A protected liberty interest may arise from either the Due Process Clause of the United States Constitution "by reason of guarantees implicit in the word 'liberty,'" or from "an expectation or interest created by state laws or policies." Wilkinson v. Austin, 545 U.S. 209, 221 (2005) (citations omitted); seealsoBoard of Pardons v. Allen, 482 U.S. 369, 373 (1987). The United States Constitution does not, of its own force, create a protected liberty interest in a parole date, even one that has been set. Jago v. Van Curen, 454 U.S. 14, 17-21 (1981); Greenholtz v. Inmates of Neb. Penal, 442 U.S. 1, 7 (1979) (There is "no constitutional or inherent right of a convicted person to be conditionally released before the expiration of a valid sentence."). However, "a state's statutory scheme, if it uses mandatory language, 'creates a presumption that parole release will be granted' when or unless certain designated findings are made, and thereby gives rise to a constitutional liberty interest." Greenholtz, 442 U.S. at 12; see alsoAllen, 482 U.S. at 376-78.
California's parole statutes give rise to a liberty interest in parole protected by the federal due process clause. Swarthout, 2011 WL 197627, at *2. In California, a prisoner is entitled to release on parole unless there is "some evidence" of his or her current dangerousness. In re Lawrence, 44 Cal.4th 1181, 1205-06, 1210 (2008); In re Rosenkrantz, 29 Cal.4th 616, 651-53 (2002). However, in Swarthout the United States Supreme Court held that "[n]o opinion of [theirs] supports converting California's 'some evidence' rule into a substantive federal requirement." Swarthout, 2011 WL 197627, at *3. In other words, the Court specifically rejected the notion that there can be a valid claim under the Fourteenth Amendment for insufficiency of evidence presented at a parole proceeding. Id. at *3. Rather, the protection afforded by the federal due process clause to California parole decisions consists solely of the "minimal" procedural requirements set forth in Greenholtz, specifically "an opportunity to be heard and . . . a statement of the reasons why parole was denied." Swarthout, at *2-3.
Here, the record reflects that petitioner was present at the 2008 parole hearing, that he participated in the hearing, and that he was provided with the reasons for the Board's decision to deny parole. (Dkt. No. 9-1, at 85-119; Dkt. No. 9-2, at 1-67.) According to the United States Supreme Court, the federal due process clause requires no more. Accordingly, petitioner's application for a writ of habeas corpus is denied.

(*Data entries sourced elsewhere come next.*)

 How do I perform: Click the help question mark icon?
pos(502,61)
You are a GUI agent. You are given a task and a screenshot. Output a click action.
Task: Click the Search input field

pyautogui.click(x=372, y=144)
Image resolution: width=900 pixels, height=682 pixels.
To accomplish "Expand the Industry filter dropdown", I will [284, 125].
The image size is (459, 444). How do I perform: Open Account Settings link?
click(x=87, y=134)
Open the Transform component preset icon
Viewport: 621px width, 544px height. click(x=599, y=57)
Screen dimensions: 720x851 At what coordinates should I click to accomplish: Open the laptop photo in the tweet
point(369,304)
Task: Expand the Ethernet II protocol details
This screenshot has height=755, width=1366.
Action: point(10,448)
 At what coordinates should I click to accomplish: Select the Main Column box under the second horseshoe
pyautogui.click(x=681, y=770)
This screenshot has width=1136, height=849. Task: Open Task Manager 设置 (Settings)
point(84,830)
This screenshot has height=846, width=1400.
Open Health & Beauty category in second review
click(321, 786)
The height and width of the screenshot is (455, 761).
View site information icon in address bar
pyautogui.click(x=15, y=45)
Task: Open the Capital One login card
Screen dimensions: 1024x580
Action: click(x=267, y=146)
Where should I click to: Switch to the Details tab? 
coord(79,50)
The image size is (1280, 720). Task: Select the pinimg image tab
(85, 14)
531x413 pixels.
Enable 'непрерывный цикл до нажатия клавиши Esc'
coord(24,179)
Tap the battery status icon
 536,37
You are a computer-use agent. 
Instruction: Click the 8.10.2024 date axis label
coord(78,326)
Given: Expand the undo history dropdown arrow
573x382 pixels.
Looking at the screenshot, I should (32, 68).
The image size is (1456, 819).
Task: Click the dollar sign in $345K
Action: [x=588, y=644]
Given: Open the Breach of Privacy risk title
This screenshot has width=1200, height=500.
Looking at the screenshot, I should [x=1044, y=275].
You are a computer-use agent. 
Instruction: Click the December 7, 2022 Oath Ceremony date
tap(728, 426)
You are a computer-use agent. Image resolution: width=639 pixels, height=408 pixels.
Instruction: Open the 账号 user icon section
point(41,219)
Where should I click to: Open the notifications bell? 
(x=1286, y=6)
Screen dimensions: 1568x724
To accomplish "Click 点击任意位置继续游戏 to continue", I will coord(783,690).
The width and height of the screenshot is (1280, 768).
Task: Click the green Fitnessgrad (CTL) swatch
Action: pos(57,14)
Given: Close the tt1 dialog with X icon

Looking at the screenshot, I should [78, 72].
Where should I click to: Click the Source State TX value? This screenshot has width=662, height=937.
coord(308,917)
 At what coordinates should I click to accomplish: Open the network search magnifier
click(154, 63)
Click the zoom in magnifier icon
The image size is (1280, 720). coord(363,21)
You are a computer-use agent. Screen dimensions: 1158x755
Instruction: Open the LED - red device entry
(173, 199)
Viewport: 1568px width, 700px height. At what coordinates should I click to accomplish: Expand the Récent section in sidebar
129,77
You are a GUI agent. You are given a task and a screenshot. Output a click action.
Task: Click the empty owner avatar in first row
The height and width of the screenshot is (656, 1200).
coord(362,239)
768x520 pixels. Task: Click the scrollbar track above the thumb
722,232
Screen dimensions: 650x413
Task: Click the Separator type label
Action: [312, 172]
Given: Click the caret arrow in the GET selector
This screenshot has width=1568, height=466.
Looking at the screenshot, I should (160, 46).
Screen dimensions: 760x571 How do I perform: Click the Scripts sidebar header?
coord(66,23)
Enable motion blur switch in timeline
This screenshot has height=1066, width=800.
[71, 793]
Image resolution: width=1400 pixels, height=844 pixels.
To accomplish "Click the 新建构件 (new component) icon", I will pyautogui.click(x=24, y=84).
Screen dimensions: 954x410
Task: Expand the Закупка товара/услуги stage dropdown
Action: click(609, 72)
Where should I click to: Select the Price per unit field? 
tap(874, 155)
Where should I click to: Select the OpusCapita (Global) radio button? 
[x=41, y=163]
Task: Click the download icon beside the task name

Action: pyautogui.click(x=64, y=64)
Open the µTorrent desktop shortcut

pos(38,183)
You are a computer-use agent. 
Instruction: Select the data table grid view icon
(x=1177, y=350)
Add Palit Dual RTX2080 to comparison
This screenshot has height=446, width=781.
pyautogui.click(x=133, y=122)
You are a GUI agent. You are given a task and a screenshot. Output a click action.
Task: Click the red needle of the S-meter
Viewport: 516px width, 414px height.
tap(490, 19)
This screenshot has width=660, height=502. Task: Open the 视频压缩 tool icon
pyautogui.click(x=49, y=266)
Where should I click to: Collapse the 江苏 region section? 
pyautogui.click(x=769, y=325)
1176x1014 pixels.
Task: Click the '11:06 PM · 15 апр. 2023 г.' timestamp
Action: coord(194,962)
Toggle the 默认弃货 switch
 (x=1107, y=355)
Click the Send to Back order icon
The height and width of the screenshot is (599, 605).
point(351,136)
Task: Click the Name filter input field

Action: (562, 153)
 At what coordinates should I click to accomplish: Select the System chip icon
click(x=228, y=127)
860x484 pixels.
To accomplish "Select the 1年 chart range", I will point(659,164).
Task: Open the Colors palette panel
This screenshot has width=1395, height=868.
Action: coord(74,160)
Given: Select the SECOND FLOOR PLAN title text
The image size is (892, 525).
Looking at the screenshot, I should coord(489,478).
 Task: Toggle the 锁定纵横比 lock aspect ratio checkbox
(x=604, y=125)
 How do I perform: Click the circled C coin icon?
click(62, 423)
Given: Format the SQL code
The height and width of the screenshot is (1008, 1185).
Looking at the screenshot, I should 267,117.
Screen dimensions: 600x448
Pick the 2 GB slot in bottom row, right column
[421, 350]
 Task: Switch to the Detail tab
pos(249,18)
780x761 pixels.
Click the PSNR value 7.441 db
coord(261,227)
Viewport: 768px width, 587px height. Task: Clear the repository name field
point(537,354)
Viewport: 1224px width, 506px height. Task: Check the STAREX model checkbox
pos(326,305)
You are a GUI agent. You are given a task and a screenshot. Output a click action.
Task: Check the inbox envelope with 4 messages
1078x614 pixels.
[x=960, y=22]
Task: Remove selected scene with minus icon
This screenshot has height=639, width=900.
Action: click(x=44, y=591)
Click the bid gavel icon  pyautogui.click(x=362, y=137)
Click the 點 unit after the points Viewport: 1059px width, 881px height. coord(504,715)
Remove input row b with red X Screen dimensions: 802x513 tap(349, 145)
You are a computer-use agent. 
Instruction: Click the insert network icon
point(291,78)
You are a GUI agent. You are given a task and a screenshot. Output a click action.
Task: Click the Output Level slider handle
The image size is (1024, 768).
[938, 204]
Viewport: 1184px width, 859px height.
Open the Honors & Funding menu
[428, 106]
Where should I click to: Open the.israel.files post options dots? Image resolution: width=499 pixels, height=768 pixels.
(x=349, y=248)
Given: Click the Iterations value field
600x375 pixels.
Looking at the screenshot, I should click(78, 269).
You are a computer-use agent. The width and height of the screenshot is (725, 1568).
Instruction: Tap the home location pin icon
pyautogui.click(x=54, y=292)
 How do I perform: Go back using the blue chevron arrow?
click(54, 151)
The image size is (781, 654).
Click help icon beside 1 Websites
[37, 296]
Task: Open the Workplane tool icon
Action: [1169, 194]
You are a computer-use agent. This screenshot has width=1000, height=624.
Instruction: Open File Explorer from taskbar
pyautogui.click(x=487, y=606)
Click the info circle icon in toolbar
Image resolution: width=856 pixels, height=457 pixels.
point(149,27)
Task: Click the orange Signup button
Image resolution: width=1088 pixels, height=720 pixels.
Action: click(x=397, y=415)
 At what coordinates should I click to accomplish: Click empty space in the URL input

On January 21, 2011, respondent filed a motion for relief from judgment pursuant to Fed. R. Civ. P. 60(b) on grounds that petitioner had already received the remedy ordered by the court. Because the previous order granting the petition is vacated, respondent's motion for relief from judgment is denied as unnecessary.
Accordingly, IT IS HEREBY ORDERED that:
1. The January 18, 2011 order granting the petition and judgment (dkt. nos. 17 & 18) are vacated; 2. Petitioner's application for a writ of habeas corpus is denied; 3. Respondent's January 21, 2011 motion for relief from judgment (dkt. no. 19) is denied; and 4. The court declines to issue the certificate of appealability referenced in 28 U.S.C. § 2253.